PROBLEM DESCRIPTION:
Without skipping or changing anything, print all the entries.

===== EXTRACTED MATERIAL

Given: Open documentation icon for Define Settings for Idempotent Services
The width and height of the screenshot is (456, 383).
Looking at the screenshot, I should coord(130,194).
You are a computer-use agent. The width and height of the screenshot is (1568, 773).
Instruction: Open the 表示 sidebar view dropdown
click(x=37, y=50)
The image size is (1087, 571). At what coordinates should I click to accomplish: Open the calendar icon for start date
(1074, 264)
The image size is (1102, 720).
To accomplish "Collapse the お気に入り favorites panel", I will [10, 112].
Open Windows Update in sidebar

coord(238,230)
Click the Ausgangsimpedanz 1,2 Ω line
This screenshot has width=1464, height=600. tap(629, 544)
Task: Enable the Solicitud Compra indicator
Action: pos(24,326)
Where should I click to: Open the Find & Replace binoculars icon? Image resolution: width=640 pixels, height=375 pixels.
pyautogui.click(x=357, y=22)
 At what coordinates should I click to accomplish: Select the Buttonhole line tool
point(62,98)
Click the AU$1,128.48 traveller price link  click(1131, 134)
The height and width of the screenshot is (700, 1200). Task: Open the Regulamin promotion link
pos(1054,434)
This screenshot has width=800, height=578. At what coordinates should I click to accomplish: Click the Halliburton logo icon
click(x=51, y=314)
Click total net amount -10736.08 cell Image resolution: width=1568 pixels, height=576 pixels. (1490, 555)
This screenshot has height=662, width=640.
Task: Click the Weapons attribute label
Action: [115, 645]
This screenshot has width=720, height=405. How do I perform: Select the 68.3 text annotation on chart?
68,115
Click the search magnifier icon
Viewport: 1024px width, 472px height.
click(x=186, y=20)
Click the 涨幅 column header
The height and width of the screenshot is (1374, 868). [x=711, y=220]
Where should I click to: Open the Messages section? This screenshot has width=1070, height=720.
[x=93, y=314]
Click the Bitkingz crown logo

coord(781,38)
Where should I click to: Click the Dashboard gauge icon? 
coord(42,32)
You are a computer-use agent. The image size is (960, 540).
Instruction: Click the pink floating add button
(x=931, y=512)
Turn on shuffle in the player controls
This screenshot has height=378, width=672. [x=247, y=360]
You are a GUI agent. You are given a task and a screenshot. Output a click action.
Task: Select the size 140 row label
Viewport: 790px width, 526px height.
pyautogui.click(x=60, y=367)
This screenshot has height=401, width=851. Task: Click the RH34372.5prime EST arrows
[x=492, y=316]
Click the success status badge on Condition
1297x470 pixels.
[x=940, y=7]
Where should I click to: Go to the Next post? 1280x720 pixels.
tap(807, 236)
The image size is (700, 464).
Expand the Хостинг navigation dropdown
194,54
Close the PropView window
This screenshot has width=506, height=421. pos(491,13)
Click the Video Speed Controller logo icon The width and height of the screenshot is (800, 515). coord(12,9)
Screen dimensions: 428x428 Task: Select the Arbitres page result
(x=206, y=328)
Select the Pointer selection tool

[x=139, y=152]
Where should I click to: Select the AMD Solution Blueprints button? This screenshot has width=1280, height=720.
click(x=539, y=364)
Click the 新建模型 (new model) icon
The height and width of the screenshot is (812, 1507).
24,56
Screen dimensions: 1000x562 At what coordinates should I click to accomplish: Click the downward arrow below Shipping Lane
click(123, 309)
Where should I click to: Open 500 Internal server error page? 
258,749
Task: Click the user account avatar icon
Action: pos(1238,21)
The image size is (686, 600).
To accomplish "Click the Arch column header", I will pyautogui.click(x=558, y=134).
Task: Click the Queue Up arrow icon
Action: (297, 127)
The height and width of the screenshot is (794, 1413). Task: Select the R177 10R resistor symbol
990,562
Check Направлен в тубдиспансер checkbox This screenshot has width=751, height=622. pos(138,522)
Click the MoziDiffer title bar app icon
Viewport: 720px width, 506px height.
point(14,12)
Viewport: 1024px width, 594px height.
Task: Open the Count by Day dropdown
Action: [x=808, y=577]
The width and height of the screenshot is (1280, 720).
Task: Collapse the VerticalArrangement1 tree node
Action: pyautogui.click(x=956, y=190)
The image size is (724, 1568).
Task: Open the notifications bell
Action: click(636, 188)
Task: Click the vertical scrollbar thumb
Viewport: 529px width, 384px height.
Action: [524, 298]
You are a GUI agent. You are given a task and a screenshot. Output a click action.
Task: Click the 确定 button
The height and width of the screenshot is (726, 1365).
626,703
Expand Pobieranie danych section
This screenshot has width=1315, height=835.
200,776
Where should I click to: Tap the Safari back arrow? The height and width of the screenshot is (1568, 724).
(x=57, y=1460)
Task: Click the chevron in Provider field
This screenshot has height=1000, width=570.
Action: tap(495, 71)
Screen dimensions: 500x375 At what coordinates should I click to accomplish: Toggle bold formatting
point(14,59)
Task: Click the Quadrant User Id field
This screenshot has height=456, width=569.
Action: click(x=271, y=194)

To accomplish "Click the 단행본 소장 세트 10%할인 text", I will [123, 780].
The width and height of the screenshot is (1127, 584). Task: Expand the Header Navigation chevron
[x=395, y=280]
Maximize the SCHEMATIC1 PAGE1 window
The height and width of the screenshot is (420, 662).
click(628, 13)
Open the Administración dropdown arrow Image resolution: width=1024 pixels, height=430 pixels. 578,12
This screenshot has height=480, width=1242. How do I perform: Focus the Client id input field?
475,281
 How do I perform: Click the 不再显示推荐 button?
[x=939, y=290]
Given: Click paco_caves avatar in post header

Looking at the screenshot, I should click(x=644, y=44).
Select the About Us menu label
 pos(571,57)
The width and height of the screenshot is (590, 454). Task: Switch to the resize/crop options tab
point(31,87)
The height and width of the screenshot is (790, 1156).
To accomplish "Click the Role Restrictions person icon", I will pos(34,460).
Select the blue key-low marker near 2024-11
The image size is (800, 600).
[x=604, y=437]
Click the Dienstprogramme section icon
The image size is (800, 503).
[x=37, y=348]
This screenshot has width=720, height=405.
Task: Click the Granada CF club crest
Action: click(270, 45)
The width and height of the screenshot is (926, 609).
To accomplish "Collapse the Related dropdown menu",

==========

SOLUTION TO THE PROBLEM:
Given: Open documentation icon for Define Settings for Idempotent Services
The width and height of the screenshot is (456, 383).
Looking at the screenshot, I should coord(130,194).
You are a computer-use agent. The width and height of the screenshot is (1568, 773).
Instruction: Open the 表示 sidebar view dropdown
click(x=37, y=50)
The image size is (1087, 571). At what coordinates should I click to accomplish: Open the calendar icon for start date
(1074, 264)
The image size is (1102, 720).
To accomplish "Collapse the お気に入り favorites panel", I will [10, 112].
Open Windows Update in sidebar

coord(238,230)
Click the Ausgangsimpedanz 1,2 Ω line
This screenshot has width=1464, height=600. tap(629, 544)
Task: Enable the Solicitud Compra indicator
Action: pos(24,326)
Where should I click to: Open the Find & Replace binoculars icon? Image resolution: width=640 pixels, height=375 pixels.
pyautogui.click(x=357, y=22)
 At what coordinates should I click to accomplish: Select the Buttonhole line tool
point(62,98)
Click the AU$1,128.48 traveller price link  click(1131, 134)
The height and width of the screenshot is (700, 1200). Task: Open the Regulamin promotion link
pos(1054,434)
This screenshot has width=800, height=578. At what coordinates should I click to accomplish: Click the Halliburton logo icon
click(x=51, y=314)
Click total net amount -10736.08 cell Image resolution: width=1568 pixels, height=576 pixels. (1490, 555)
This screenshot has height=662, width=640.
Task: Click the Weapons attribute label
Action: [115, 645]
This screenshot has width=720, height=405. How do I perform: Select the 68.3 text annotation on chart?
68,115
Click the search magnifier icon
Viewport: 1024px width, 472px height.
click(x=186, y=20)
Click the 涨幅 column header
The height and width of the screenshot is (1374, 868). [x=711, y=220]
Where should I click to: Open the Messages section? This screenshot has width=1070, height=720.
[x=93, y=314]
Click the Bitkingz crown logo

coord(781,38)
Where should I click to: Click the Dashboard gauge icon? 
coord(42,32)
You are a computer-use agent. The image size is (960, 540).
Instruction: Click the pink floating add button
(x=931, y=512)
Turn on shuffle in the player controls
This screenshot has height=378, width=672. [x=247, y=360]
You are a GUI agent. You are given a task and a screenshot. Output a click action.
Task: Select the size 140 row label
Viewport: 790px width, 526px height.
pyautogui.click(x=60, y=367)
This screenshot has height=401, width=851. Task: Click the RH34372.5prime EST arrows
[x=492, y=316]
Click the success status badge on Condition
1297x470 pixels.
[x=940, y=7]
Where should I click to: Go to the Next post? 1280x720 pixels.
tap(807, 236)
The image size is (700, 464).
Expand the Хостинг navigation dropdown
194,54
Close the PropView window
This screenshot has width=506, height=421. pos(491,13)
Click the Video Speed Controller logo icon The width and height of the screenshot is (800, 515). coord(12,9)
Screen dimensions: 428x428 Task: Select the Arbitres page result
(x=206, y=328)
Select the Pointer selection tool

[x=139, y=152]
Where should I click to: Select the AMD Solution Blueprints button? This screenshot has width=1280, height=720.
click(x=539, y=364)
Click the 新建模型 (new model) icon
The height and width of the screenshot is (812, 1507).
24,56
Screen dimensions: 1000x562 At what coordinates should I click to accomplish: Click the downward arrow below Shipping Lane
click(123, 309)
Where should I click to: Open 500 Internal server error page? 
258,749
Task: Click the user account avatar icon
Action: pos(1238,21)
The image size is (686, 600).
To accomplish "Click the Arch column header", I will pyautogui.click(x=558, y=134).
Task: Click the Queue Up arrow icon
Action: (297, 127)
The height and width of the screenshot is (794, 1413). Task: Select the R177 10R resistor symbol
990,562
Check Направлен в тубдиспансер checkbox This screenshot has width=751, height=622. pos(138,522)
Click the MoziDiffer title bar app icon
Viewport: 720px width, 506px height.
point(14,12)
Viewport: 1024px width, 594px height.
Task: Open the Count by Day dropdown
Action: [x=808, y=577]
The width and height of the screenshot is (1280, 720).
Task: Collapse the VerticalArrangement1 tree node
Action: pyautogui.click(x=956, y=190)
The image size is (724, 1568).
Task: Open the notifications bell
Action: click(636, 188)
Task: Click the vertical scrollbar thumb
Viewport: 529px width, 384px height.
Action: [524, 298]
You are a GUI agent. You are given a task and a screenshot. Output a click action.
Task: Click the 确定 button
The height and width of the screenshot is (726, 1365).
626,703
Expand Pobieranie danych section
This screenshot has width=1315, height=835.
200,776
Where should I click to: Tap the Safari back arrow? The height and width of the screenshot is (1568, 724).
(x=57, y=1460)
Task: Click the chevron in Provider field
This screenshot has height=1000, width=570.
Action: tap(495, 71)
Screen dimensions: 500x375 At what coordinates should I click to accomplish: Toggle bold formatting
point(14,59)
Task: Click the Quadrant User Id field
This screenshot has height=456, width=569.
Action: click(x=271, y=194)

To accomplish "Click the 단행본 소장 세트 10%할인 text", I will [123, 780].
The width and height of the screenshot is (1127, 584). Task: Expand the Header Navigation chevron
[x=395, y=280]
Maximize the SCHEMATIC1 PAGE1 window
The height and width of the screenshot is (420, 662).
click(628, 13)
Open the Administración dropdown arrow Image resolution: width=1024 pixels, height=430 pixels. 578,12
This screenshot has height=480, width=1242. How do I perform: Focus the Client id input field?
475,281
 How do I perform: Click the 不再显示推荐 button?
[x=939, y=290]
Given: Click paco_caves avatar in post header

Looking at the screenshot, I should click(x=644, y=44).
Select the About Us menu label
 pos(571,57)
The width and height of the screenshot is (590, 454). Task: Switch to the resize/crop options tab
point(31,87)
The height and width of the screenshot is (790, 1156).
To accomplish "Click the Role Restrictions person icon", I will pos(34,460).
Select the blue key-low marker near 2024-11
The image size is (800, 600).
[x=604, y=437]
Click the Dienstprogramme section icon
The image size is (800, 503).
[x=37, y=348]
This screenshot has width=720, height=405.
Task: Click the Granada CF club crest
Action: click(270, 45)
The width and height of the screenshot is (926, 609).
To accomplish "Collapse the Related dropdown menu",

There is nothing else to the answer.